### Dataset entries
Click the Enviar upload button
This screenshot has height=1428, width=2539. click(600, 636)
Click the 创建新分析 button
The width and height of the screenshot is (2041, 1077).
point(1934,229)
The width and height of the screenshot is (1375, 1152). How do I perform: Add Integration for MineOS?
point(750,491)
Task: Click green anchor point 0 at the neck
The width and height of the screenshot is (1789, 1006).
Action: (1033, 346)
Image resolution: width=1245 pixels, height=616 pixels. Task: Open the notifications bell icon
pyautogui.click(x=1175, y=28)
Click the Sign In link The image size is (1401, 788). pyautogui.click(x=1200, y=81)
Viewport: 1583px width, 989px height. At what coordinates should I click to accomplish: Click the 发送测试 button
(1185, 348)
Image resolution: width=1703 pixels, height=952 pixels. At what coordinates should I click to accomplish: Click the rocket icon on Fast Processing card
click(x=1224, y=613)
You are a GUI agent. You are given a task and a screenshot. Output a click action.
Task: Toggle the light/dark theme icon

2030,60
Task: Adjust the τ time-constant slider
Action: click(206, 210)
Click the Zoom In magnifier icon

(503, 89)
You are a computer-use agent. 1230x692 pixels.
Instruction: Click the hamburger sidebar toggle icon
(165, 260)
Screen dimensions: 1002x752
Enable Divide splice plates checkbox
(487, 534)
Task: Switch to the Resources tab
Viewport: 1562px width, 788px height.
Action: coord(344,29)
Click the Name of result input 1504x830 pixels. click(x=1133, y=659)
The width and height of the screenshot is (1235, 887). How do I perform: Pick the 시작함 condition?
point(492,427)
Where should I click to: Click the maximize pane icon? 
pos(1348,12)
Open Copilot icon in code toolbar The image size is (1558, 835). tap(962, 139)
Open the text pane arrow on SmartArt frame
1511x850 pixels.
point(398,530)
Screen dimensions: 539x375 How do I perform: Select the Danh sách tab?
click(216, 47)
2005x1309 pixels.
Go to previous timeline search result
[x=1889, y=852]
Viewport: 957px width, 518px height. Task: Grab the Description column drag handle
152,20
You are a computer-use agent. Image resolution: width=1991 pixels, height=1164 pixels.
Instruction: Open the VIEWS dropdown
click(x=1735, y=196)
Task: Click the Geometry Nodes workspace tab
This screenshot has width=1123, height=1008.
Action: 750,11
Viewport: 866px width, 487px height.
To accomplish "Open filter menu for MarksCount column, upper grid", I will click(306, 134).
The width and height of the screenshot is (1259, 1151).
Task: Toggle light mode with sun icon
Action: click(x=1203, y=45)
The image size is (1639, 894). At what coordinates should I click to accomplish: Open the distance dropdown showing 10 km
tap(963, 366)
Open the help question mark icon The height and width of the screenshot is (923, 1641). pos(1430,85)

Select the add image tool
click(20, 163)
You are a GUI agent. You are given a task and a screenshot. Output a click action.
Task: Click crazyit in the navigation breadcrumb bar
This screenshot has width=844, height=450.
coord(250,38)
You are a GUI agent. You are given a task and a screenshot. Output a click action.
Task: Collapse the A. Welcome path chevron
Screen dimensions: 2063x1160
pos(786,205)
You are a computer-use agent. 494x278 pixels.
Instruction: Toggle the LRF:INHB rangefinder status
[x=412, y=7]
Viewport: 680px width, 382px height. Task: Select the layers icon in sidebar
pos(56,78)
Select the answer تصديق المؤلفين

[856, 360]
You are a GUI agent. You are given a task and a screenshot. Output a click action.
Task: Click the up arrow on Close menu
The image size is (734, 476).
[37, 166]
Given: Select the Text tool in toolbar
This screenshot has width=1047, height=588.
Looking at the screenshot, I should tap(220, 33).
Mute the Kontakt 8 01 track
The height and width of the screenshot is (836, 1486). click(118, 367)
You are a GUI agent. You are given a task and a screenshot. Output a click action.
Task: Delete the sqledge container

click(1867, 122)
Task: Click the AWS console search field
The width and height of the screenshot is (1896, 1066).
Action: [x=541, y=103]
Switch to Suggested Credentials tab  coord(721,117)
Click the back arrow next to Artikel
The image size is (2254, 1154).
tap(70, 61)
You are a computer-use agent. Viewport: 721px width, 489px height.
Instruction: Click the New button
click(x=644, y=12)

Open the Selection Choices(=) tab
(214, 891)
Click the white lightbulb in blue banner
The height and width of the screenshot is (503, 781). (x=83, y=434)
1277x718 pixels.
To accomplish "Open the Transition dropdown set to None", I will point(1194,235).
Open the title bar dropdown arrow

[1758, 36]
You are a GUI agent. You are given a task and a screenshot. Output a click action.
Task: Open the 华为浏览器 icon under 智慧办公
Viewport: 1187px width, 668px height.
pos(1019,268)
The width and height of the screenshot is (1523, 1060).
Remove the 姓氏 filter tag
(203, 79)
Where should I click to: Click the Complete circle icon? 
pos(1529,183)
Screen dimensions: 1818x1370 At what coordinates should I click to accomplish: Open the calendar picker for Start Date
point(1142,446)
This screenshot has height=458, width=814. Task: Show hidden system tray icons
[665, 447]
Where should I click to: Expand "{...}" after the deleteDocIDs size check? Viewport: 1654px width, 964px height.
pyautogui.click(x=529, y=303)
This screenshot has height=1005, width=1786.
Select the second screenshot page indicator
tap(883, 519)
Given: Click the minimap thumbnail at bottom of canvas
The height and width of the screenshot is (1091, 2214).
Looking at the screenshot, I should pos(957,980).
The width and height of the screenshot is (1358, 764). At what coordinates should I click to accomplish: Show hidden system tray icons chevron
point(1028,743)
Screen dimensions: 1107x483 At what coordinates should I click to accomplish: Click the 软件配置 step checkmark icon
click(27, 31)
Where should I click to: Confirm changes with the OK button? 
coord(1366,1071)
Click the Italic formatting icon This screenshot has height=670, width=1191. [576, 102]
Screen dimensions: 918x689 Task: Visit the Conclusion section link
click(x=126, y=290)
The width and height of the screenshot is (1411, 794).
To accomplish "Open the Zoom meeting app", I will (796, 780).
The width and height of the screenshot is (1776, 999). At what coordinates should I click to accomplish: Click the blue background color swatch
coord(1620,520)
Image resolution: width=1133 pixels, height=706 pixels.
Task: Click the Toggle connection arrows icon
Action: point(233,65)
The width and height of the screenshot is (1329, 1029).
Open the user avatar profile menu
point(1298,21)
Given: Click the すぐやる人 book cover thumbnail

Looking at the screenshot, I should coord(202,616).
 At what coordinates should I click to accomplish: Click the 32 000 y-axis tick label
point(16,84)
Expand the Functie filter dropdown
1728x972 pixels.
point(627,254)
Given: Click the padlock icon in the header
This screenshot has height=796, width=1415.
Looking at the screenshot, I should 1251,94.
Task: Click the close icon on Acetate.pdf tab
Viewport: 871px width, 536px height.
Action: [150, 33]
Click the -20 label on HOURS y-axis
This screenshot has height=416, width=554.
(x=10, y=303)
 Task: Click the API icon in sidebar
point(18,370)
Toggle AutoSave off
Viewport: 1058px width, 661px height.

### About this task
Retype the entries above exactly, but only from the line containing "Instruction: Click the New button" through the line containing "1277x718 pixels.", both included.

### Output of the exercise
Instruction: Click the New button
click(x=644, y=12)

Open the Selection Choices(=) tab
(214, 891)
Click the white lightbulb in blue banner
The height and width of the screenshot is (503, 781). (x=83, y=434)
1277x718 pixels.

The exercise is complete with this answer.